Required action
Below are records; copy every line among them that contains the word "computer".

Items listed in a dataset:
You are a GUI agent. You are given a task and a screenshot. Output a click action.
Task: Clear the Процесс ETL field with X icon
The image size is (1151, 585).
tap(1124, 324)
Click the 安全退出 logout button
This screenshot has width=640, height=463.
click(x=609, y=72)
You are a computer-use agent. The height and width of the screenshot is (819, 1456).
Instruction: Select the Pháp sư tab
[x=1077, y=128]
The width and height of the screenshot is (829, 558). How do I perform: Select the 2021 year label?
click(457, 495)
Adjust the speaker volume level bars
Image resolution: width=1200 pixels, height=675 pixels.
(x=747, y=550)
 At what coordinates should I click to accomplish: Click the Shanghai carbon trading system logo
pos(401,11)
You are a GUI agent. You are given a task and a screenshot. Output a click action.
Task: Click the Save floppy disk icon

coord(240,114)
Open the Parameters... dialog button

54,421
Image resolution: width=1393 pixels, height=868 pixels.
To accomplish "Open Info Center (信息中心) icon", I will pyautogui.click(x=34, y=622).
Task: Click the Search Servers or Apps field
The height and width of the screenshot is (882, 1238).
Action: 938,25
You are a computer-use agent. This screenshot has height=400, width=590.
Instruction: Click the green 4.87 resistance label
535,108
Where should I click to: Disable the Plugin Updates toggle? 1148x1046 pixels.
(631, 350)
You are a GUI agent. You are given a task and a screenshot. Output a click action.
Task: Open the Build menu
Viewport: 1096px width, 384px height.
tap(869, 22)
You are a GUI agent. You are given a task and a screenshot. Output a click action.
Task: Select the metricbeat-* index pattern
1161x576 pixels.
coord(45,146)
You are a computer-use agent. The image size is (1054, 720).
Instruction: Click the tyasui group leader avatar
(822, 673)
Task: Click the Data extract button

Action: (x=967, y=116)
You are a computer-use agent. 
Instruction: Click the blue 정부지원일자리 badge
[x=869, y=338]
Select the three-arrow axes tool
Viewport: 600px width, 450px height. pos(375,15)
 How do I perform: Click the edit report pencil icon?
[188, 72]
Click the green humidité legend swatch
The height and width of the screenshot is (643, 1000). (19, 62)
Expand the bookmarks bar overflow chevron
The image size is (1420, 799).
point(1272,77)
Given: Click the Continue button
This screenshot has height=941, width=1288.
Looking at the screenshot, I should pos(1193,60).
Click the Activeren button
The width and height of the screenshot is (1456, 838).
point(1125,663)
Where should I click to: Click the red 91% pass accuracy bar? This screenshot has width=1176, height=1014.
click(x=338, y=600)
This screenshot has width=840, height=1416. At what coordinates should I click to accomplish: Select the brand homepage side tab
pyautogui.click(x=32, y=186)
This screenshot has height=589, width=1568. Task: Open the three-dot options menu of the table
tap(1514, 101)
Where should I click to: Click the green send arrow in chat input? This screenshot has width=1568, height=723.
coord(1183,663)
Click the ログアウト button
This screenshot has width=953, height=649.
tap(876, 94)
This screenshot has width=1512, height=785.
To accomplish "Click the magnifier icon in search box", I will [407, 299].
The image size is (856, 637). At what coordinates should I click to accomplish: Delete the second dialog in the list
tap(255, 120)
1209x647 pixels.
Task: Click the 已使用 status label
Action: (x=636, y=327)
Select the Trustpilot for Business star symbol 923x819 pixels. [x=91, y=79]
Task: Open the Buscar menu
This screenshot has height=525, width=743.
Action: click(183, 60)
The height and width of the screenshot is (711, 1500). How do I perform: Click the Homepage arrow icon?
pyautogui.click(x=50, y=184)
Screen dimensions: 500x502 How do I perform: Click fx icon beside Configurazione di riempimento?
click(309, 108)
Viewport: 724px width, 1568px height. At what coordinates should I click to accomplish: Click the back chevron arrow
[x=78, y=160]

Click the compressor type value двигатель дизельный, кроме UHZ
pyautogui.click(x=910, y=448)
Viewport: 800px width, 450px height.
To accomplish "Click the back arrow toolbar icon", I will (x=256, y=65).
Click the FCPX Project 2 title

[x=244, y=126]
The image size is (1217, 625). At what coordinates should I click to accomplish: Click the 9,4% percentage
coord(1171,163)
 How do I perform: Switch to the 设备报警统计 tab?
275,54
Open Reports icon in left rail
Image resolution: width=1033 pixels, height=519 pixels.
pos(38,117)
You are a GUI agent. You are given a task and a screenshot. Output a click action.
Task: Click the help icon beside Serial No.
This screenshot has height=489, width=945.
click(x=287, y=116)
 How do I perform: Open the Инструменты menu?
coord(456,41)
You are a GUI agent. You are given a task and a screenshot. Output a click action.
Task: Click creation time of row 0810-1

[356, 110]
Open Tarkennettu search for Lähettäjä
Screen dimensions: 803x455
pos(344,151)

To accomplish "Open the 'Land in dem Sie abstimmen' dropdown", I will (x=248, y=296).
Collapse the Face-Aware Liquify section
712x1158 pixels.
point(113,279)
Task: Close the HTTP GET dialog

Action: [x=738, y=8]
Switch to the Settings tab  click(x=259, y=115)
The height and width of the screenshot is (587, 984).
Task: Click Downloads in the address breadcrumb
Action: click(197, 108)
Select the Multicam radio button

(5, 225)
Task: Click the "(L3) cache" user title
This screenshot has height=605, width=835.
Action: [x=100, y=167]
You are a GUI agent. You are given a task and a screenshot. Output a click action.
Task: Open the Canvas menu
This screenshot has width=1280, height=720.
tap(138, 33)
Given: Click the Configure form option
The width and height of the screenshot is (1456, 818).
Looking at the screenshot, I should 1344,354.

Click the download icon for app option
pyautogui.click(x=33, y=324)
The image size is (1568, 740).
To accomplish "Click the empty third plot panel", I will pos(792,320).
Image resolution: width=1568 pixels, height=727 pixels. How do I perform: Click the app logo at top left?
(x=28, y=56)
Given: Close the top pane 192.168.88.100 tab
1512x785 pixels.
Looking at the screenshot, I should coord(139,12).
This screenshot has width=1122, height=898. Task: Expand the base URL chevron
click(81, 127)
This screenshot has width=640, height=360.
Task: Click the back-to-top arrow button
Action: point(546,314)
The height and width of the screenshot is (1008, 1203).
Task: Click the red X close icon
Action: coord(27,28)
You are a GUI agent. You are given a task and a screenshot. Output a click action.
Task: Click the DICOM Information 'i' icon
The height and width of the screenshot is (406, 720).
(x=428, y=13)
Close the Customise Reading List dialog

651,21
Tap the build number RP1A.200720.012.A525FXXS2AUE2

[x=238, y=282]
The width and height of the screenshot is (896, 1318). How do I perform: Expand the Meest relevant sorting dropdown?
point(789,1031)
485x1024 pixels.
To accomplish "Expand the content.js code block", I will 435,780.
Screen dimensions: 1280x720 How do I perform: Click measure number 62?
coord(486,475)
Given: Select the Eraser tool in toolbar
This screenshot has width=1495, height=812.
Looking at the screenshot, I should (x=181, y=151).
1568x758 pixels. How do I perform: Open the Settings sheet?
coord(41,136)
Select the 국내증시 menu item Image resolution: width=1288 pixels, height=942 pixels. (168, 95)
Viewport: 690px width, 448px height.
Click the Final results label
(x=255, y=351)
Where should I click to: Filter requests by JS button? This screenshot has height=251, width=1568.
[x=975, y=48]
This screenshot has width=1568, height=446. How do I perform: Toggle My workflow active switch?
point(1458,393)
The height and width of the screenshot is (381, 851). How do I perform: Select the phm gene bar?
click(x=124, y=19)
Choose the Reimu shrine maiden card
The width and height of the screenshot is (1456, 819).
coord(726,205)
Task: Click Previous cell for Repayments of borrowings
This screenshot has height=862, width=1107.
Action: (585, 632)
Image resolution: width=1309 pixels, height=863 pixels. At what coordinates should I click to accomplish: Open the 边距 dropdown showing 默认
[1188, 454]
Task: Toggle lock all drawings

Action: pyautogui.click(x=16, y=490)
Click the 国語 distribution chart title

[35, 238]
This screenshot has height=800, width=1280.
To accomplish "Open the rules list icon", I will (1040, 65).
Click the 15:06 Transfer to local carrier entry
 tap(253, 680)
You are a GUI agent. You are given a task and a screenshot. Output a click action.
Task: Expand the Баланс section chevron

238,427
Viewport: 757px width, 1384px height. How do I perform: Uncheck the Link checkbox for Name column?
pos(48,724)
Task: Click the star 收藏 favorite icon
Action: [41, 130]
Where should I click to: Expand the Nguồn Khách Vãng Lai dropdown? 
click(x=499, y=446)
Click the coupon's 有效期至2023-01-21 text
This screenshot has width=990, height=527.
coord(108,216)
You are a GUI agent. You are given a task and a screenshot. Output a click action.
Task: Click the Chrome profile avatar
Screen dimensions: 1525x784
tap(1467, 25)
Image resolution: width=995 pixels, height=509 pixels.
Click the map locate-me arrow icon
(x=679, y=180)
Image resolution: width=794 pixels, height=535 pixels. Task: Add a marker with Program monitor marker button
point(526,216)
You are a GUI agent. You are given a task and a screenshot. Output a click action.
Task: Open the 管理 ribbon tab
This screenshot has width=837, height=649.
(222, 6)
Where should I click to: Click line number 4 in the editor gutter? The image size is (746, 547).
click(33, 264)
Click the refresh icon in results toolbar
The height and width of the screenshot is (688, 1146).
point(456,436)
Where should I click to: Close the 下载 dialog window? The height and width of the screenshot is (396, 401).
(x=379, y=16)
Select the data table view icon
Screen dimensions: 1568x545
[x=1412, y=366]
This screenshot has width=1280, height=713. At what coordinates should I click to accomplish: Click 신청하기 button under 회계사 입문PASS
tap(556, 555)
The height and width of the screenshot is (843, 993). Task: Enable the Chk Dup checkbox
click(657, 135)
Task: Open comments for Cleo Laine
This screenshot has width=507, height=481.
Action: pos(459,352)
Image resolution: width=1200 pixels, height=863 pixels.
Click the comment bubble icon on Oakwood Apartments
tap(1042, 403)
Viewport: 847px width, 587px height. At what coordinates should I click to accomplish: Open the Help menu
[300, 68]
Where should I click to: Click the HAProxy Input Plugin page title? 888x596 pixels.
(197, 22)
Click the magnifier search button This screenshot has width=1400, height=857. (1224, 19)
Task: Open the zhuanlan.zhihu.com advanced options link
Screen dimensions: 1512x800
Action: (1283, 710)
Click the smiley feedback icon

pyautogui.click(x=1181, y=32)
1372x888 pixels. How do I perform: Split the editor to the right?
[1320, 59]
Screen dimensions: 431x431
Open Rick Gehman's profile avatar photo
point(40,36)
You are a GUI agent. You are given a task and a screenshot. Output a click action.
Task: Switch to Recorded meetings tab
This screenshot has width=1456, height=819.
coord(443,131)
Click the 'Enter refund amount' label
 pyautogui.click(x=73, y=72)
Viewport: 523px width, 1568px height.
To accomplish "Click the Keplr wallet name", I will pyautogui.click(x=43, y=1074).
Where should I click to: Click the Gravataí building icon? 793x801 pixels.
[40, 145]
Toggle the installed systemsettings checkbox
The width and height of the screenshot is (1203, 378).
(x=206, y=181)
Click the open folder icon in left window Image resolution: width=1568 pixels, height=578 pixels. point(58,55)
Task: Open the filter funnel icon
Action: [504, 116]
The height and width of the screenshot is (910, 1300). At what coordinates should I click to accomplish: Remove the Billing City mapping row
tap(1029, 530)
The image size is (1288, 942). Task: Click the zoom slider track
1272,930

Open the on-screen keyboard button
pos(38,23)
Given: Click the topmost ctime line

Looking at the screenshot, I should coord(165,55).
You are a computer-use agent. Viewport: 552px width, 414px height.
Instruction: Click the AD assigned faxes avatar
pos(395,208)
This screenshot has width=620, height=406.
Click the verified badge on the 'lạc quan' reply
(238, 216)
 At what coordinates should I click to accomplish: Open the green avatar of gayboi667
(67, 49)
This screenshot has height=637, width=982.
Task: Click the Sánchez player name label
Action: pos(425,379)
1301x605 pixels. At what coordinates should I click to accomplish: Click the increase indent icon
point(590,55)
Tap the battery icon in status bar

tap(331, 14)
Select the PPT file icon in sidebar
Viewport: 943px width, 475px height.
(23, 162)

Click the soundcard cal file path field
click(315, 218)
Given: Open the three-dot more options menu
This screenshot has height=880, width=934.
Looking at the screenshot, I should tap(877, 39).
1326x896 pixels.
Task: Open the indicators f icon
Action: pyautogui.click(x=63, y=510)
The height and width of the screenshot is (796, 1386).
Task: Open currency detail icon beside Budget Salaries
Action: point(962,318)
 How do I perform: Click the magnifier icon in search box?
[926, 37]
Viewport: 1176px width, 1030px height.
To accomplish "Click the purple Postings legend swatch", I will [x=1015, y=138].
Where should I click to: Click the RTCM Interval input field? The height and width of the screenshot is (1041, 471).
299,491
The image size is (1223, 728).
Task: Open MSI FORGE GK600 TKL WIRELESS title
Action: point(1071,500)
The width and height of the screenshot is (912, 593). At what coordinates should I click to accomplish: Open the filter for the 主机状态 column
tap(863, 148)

Answer section
You are a computer-use agent. The height and width of the screenshot is (819, 1456).
You are a computer-use agent. This screenshot has height=400, width=590.
You are a computer-use agent. The image size is (1054, 720).
You are a computer-use agent. 
You are a computer-use agent. Viewport: 552px width, 414px height.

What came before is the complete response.